La GPA: un enjeu de dignité humaine au cœur des législations européennes

Le 23 avril 2024, une décision législative majeure a été prise par le Parlement européen, suscitant un vif débat autour de la gestation pour autrui (GPA). Cette pratique, consistant en l’engagement d’une femme à porter un enfant pour le remettre dès sa naissance à d’autres personnes, se trouve aujourd’hui au centre des préoccupations éthiques et juridiques. Face à cette polémique grandissante, nous avons sollicité l’expertise de Marie-Anne Frison-Roche, renommée pour ses travaux sur la question.

Une pratique ancestrale sous les feux de la modernité

La GPA n’est pas nouvelle, mais elle se voit transformée par les avancées technologiques et l’émergence de nouveaux droits individuels. Auparavant marginale, cette pratique s’accroît en réponse à des désirs d’enfant insatisfaits naturellement. Le progrès technique permettant désormais de concrétiser ces souhaits, le «désir d’enfant» se mue en un prétendu «droit à l’enfant», exacerbant ainsi la demande pour la maternité de substitution.

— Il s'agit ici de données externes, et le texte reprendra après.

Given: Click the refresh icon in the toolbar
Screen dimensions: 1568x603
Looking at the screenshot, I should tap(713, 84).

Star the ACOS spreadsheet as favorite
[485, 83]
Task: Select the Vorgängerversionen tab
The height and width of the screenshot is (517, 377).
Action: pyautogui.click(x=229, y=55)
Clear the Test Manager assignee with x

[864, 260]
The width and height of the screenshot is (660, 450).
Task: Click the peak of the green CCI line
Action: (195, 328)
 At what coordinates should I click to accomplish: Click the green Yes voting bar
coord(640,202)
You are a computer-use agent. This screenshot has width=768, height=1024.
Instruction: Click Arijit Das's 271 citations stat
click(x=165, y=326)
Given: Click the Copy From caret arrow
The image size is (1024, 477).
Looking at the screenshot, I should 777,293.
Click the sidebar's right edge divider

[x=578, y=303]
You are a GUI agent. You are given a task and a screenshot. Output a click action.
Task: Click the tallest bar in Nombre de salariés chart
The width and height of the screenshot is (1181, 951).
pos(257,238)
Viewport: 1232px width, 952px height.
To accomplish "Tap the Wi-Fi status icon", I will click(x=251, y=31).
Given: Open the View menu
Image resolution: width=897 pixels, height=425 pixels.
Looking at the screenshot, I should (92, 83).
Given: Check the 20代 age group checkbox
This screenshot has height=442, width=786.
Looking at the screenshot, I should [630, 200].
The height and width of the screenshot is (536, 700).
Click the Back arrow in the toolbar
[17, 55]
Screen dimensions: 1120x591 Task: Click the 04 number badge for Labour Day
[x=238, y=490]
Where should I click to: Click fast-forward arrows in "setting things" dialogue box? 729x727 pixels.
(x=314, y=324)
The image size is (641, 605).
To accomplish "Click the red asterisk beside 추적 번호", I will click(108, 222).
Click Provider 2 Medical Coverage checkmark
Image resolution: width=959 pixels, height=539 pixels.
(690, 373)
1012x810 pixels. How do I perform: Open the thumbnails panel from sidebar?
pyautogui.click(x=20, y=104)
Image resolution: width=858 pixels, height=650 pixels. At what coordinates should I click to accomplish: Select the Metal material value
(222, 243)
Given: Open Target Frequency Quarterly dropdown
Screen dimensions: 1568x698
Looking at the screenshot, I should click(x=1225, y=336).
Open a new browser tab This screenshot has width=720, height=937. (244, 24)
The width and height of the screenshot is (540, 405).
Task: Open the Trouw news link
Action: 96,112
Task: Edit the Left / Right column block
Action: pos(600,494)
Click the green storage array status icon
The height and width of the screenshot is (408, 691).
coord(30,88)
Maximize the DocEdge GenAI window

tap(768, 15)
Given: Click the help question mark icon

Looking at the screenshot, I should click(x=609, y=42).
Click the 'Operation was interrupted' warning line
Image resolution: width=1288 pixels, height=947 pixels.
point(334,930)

L’essor d’un marché face à une offre restreinte

Si le désir d’avoir des enfants est universel et ancestral, celui de porter un enfant pour autrui reste peu répandu. Face à une demande croissante et une offre limitée, des agences spécialisées orchestrent ces rencontres internationales, souvent lucratives, exploitant ainsi le potentiel reproducteur féminin dans un cadre contractuel privé qui interpelle autant qu’il questionne.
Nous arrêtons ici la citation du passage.